Now Belfast is the business’s head office for expanding across Ireland and is also now home for Paul. Acityabode has ambitious plans in future months to open in more cities, including Edinburgh and Glasgow. The Bristol operation has been franchised out and Acityabode is also in discussion with other potential franchise operators, including in Australia.


The Belfast launch coincided with the collapse in property values, but perhaps surprisingly this has helped the company rather than hindered it. Some of the aparthotels are owned by the company and others leased from it. Further properties will be taken on in the coming months, under arrangements directly negotiated with developers – who are looking for different ways to offload properties in a difficult marketplace.


Meanwhile, demand from both corporates and leisure travellers has increased as the recession forces both types of client to cut costs.
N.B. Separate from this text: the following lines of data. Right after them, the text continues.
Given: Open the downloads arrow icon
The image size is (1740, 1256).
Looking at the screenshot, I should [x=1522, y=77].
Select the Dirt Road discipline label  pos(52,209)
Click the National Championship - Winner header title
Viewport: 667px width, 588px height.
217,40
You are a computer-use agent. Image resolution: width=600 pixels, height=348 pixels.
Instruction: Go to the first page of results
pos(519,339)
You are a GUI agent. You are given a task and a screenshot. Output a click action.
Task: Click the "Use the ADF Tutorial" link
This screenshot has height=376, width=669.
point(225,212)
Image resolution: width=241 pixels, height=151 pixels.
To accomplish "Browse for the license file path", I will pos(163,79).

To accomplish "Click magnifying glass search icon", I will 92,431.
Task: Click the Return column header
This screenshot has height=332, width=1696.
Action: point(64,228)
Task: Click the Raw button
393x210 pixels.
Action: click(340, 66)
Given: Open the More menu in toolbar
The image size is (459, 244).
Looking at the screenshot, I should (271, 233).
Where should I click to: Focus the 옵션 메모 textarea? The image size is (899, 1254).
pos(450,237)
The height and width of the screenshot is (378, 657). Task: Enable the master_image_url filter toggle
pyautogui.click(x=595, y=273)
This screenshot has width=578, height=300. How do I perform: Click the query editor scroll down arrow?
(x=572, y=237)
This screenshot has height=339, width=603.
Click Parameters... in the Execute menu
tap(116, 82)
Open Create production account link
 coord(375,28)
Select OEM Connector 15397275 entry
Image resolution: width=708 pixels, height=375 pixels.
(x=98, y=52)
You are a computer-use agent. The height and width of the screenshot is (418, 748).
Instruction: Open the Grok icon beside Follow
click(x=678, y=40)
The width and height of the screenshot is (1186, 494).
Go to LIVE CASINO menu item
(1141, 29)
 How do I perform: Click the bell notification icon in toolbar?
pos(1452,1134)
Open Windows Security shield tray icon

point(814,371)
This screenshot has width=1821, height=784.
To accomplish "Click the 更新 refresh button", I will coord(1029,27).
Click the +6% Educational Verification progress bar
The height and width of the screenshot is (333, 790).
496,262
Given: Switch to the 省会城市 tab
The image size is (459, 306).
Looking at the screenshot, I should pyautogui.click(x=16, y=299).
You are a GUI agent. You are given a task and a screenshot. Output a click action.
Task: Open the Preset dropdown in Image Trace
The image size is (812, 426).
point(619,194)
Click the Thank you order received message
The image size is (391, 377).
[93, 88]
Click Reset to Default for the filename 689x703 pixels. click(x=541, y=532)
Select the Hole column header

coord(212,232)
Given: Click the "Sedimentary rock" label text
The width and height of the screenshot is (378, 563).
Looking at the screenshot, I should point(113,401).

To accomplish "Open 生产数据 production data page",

In many cases, says Paul, the demand from leisure travellers comes from people who have become used to high quality accommodation when they were young, single professionals – and now expect the same quality, but with more flexibility because they have new families.


The recession, on balance, has been good news for the company. “Ours were always long term investments,” says Paul. “We have benefited as developers are now looking for different ways to approach development. They are keen to secure anchor tenants to work with. And people are becoming more frugal with their money. So we have benefited from that.”


As has been the way with every recession – bad times can offer good opportunities.